ثُمَّ بَدَّلْنَا مَكَانَ السَّيِّئَةِ الْحَسَنَةَ حَتَّىٰ عَفَوْا وَقَالُوا قَدْ مَسَّ آبَاءَنَا الضَّرَّاءُ وَالسَّرَّاءُ فَأَخَذْنَاهُمْ بَغْتَةً وَهُمْ لَا يَشْعُرُونَ
Süleyman Ateş
Sonra kötülüğü değiştirip yerine iyilik getirdik de (insanlar) çoğaldılar ve: "Atalarımıza da darlık ve sevinç dokunmuştu (onlar da üzüntülü ve sevinçli günler geçirmişlerdi)." dediler (de olaylardan ibret alıp şükretmediler). Biz de onları, hiç farkında olmadıkları bir sırada ansızın yakaladık.
Alİ Bulaç
Sonra kötülüğün yerini iyilikle değiştirdik, öyle ki onlar, çoğaldılar ve: "Atalarımıza da (bazen) şiddetli sıkıntılar (bazen de) refah ve genişlikler dokunmuştu" dediler. Bunun üzerine, Biz de onları kendileri hiç şuurunda değilken apansız kıskıvrak yakalayıverdik.
Diyanet İşleri
Sonra kötülüğün yerine iyiliği koyduk, öyle ki, çoğalıp, "babalarımız da darlığa uğramış, bolluğa kavuşmuşlardı" dediler. Bu yüzden onları haberleri olmadan, ansızın yakalayıverdik.
Abdulbakî Gölpınarlı
Sonra da kötülük yerine iyilik verdik, çoğaldılar ve atalarımız da malca zarara uğramışlardı, genişliğe kavuşmuşlardı, bu, böyledir dediler de ansızın onları azaba uğrattık, anlamadılar bile.
Öztürk
Sonra zorluk ve sıkıntının yerine mutluluk ve güzelliği getirmişiz de çoğalmışlar ve şöyle demişlerdir: "Atalarımız da zorluk ve sevinçle yüzyüze gelmişlerdi." Nihayet biz onları farkında olmadıkları bir sırada ansızın yakalayıverdik.
Çeviriyazı
ŝümme beddelnâ mekâne-sseyyieti-lḥasenete ḥattâ `afev veḳâlû ḳad messe âbâene-ḍḍarrâü vesserrâü feeḫaẕnâhüm bagtetev vehüm lâ yeş`urûn.
Diyanet Vakfı
Sonra kötülüğü (darlığı) değiştirip yerine iyilik (bolluk) getirdik.
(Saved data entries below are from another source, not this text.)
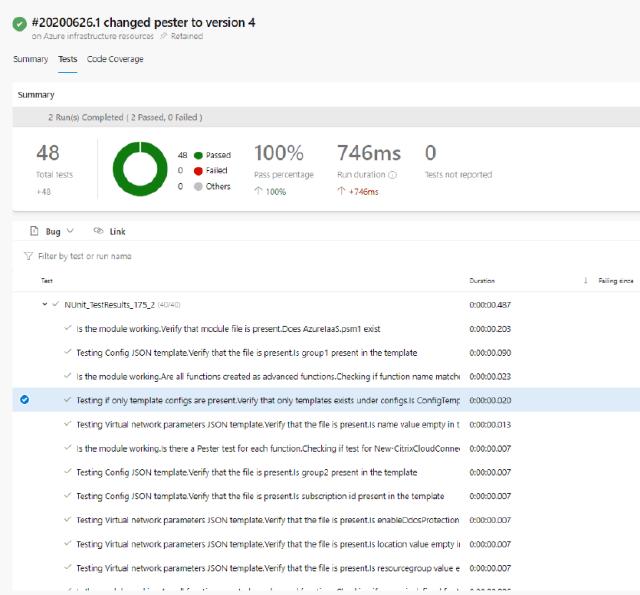The height and width of the screenshot is (595, 640).
Task: Open the Code Coverage tab
Action: click(x=115, y=59)
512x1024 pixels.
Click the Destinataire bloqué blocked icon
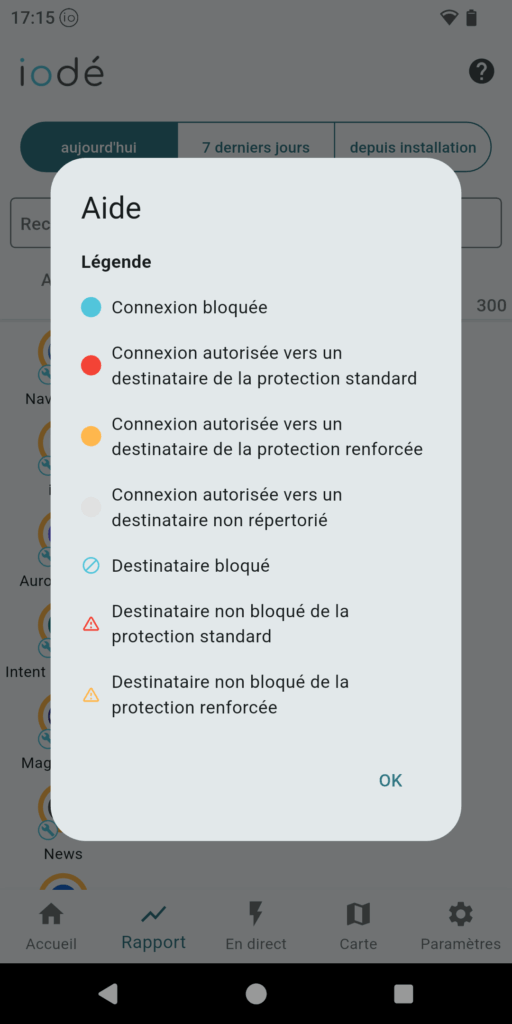(91, 566)
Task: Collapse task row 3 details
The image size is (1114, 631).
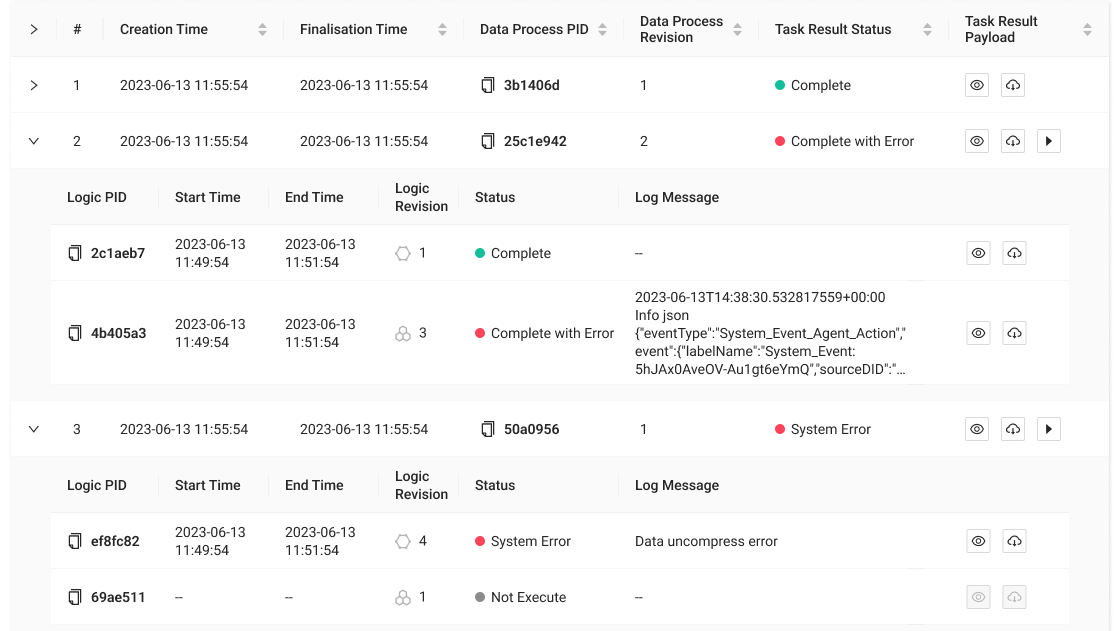Action: (34, 430)
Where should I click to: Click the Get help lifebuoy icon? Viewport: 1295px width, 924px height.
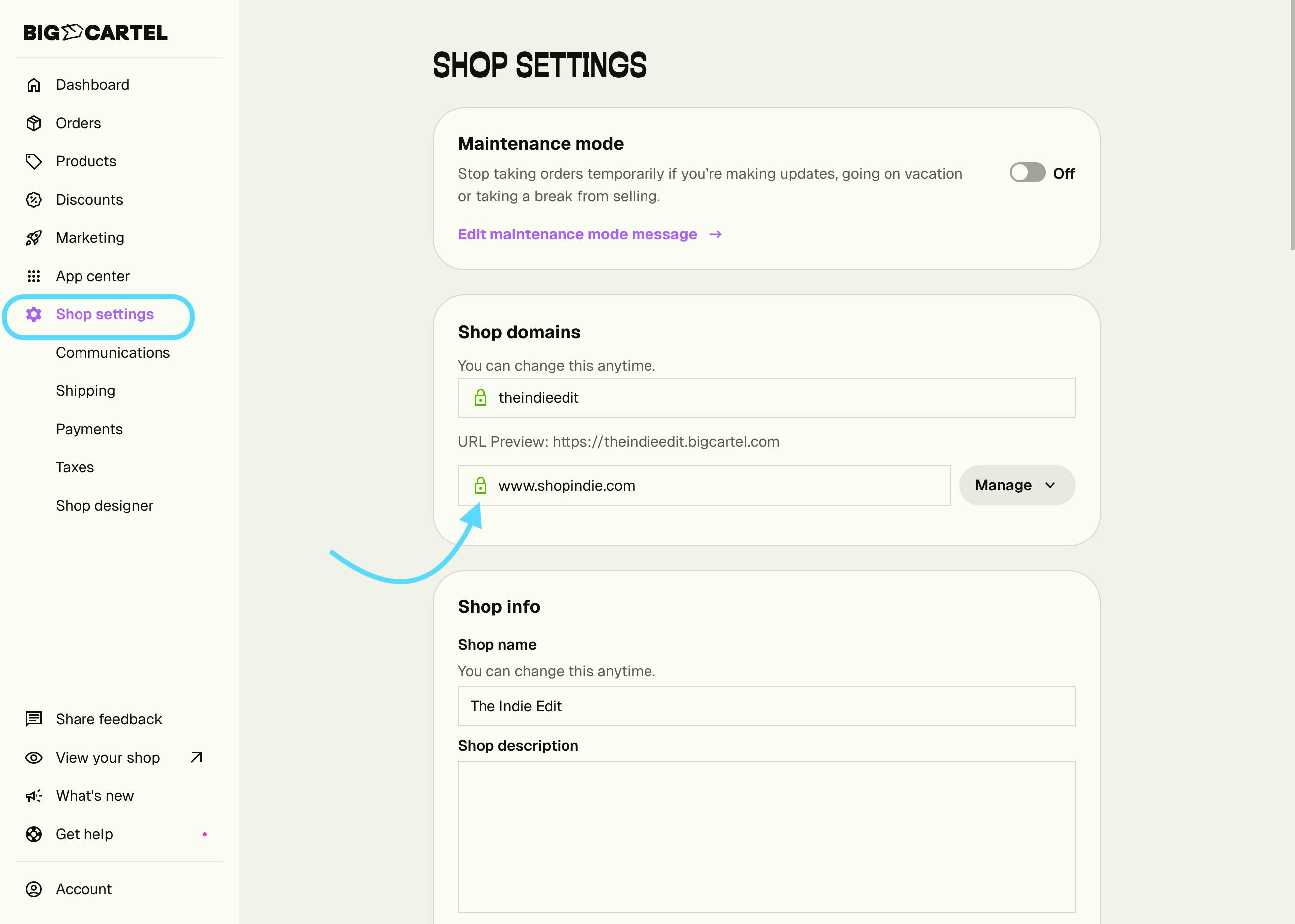[34, 834]
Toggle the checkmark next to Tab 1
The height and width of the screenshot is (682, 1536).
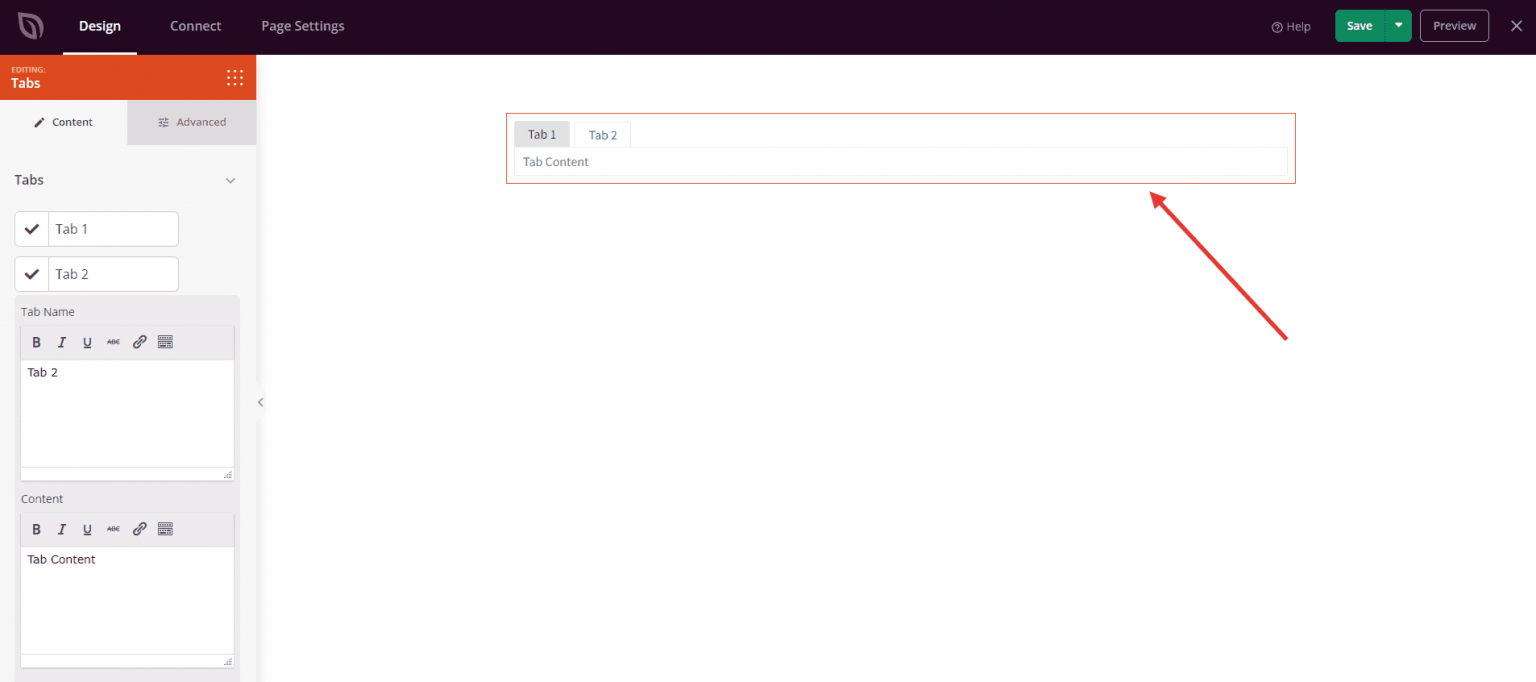(x=31, y=228)
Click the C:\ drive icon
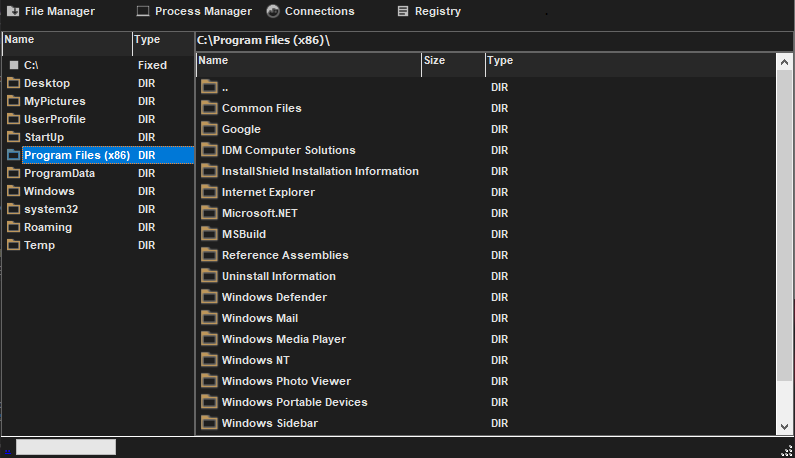The width and height of the screenshot is (795, 458). coord(14,65)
Nihayet çoğaldılar ve: "Atalarımız da böyle sıkıntı ve sevinç yaşamışlardı" dediler. Biz de onları, kendileri farkına varmadan ansızın yakaladık.
Elmalılı Hamdi Yazır
Sonra kötülüğü değiştirip yerine iyilik (bolluk) getirdik, nihayet çoğaldılar ve: "Atalarımıza da böyle darlık ve sevinç dokunmuştu." dediler ve hemen onları, hiç farkında olmadıkları bir sırada ansızın yakaladık.
Suat Yıldırım
Sonra o kötü durumları değiştirip güzellikleri yayarız.Zamanla ahali çoğalıp “Vaktiyle atalarımız gâh üzülmüş, gâh sevinmişlerdi.” derler fakat olaylardan ibret alıp şükretmezler.Derken, o bilinçsiz halleriyle, hiç hatırlarından geçmezken, ansızın onları kıskıvrak yakalarız.
Edip Yüksel
Sonra kötülüğün yerine iyiliği getirdik. Ne var ki anlayışlarını yitirdiler: "Sıkıntı ve refah atalarımıza da dokunmuştu," dediler. Bunun üzerine, haberleri olmadan onları ansızın yakaladık.